Ну... так ведь "Ноль" не академический баян, собсно. Присутствие "примочек" и пр. для рок-групп это вполне нормально)) Интересуют баяны на которых он играл/играет. Прилеплю старую запись - ну какой тут особо эффект? "Рубин" он и в Африке рубин)) https://youtu.be/AC_wRkqDI00


----------



## vvz (28 Дек 2016)

Ну вот здесь: 
https://www.youtube.com/watch?v=s6MqouY8NSQ
Тульский заказной цельнопланочный, вроде как... конец 60-х - начало 70-х. (у меня практически такой сейчас). 
Но он часто именно с этим баяном, в т.ч. и сейчас, много лет спустя...


----------



## gte_33 (28 Дек 2016)

Баян Федора Чистякова.


----------



## avm (6 Янв 2017)

Баян этот, раньше был замечен белого цвета. Историю его бы узнать - может кто из Питерцев ремонтировал и т. п.?
https://youtu.be/ieZxKCedtbk


----------



## timur.dautov (11 Май 2018)

Всем привет! Сегодня заметил в продаже б/у баян (изображение ниже) и сразу заметил в нем сходство с баяном Ф. Чистякова в клипе "Наши лица" (*см. видео*) и в других ранних клипах "Ноля". Выше уже было замечено, что в клипе, вероятно - тульский заказной цельнопланочный. Хочу поинтересоваться - внешнее сходство этих двух баянов вообще о чем-то говорит, т.е. о каком-то конструктивном родстве и происхождении? Или же в продаже мне мог попасться совершенно другой тульский баян, заказанный под другие параметры и пожелания, и лишь в той же "оболочке"? 

Само собой, по одной фотографии едва ли можно вынести какой-либо серьезный вердикт, но все-таки хотелось бы проконсультироваться и узнать, что смогу, прежде чем ехать и самостоятельно слушать на другой конец города.


----------



## levsha34 (11 Май 2018)

Это Тульский цельнопланочный баян, оч тяжёлый, но как правило с хорошим, сочным звуком. А проще говоря, Ясная Поляна в "старом кузове" ,только без выборки.


----------



## dj.sator (11 Май 2018)

avm (06.01.2017, 22:50) писал:


> Баян этот, раньше был замечен белого цвета. Историю его бы узнать - может кто из Питерцев ремонтировал и т. п.?

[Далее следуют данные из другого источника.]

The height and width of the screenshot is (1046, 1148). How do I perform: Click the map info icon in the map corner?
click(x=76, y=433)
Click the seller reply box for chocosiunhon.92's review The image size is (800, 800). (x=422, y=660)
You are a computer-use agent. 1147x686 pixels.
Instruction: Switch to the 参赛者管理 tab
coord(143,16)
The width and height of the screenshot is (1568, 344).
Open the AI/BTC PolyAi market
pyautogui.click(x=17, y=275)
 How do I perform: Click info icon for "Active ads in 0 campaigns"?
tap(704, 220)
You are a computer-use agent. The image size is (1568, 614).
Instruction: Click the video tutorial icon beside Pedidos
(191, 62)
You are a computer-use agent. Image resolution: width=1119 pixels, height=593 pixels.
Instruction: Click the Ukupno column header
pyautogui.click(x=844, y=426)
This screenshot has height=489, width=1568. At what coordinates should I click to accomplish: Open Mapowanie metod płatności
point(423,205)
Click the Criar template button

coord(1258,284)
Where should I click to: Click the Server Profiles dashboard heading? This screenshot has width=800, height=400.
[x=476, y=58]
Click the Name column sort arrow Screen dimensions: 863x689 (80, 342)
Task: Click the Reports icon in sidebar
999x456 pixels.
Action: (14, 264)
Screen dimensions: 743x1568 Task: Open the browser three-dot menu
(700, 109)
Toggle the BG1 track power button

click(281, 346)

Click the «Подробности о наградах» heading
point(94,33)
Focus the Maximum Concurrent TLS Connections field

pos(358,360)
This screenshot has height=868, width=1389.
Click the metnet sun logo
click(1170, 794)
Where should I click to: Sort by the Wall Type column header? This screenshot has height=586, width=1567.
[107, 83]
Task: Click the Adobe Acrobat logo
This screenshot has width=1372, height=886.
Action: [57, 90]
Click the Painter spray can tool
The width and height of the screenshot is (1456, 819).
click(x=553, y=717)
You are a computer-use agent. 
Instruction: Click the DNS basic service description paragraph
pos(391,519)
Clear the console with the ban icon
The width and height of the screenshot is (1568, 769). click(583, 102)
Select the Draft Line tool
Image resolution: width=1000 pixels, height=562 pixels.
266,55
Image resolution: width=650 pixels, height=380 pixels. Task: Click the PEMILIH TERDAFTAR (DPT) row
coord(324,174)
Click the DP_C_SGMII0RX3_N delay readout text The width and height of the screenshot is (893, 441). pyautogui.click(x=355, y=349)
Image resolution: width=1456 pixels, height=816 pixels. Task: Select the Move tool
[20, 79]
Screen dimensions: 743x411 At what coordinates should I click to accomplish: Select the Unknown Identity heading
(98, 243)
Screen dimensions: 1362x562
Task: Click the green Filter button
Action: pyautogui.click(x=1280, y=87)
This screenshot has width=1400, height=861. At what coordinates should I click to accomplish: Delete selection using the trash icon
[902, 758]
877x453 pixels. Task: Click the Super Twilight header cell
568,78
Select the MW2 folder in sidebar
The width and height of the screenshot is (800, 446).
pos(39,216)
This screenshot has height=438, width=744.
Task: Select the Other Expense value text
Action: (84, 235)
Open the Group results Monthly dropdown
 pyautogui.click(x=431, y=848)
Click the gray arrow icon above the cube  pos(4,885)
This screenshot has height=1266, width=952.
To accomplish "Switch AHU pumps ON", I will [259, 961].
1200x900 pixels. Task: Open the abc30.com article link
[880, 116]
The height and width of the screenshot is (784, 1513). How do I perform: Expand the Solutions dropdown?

 Это как? Чёрный и белый как бы разные баяны?
А по теме... Во первых, самое простое - это попробовать написать Фёдору. Если конечно он сам помнит...


----------



## starless (12 Май 2018)

Он в большинстве своём, да и на концертах многих исполнял на готовой "Ясной поляне" или на его аналоге.  Тульский цельнопланочный.


----------



## avm (10 Авг 2018)

levsha34 писал:


> Это Тульский цельнопланочный баян, оч тяжёлый, но как правило с хорошим, сочным звуком. А проще говоря, Ясная Поляна в "старом кузове" ,только без выборки.


На сколько я знаю, "Пляны" все шли с выборкой, а без выборки тульские "Заказные"


----------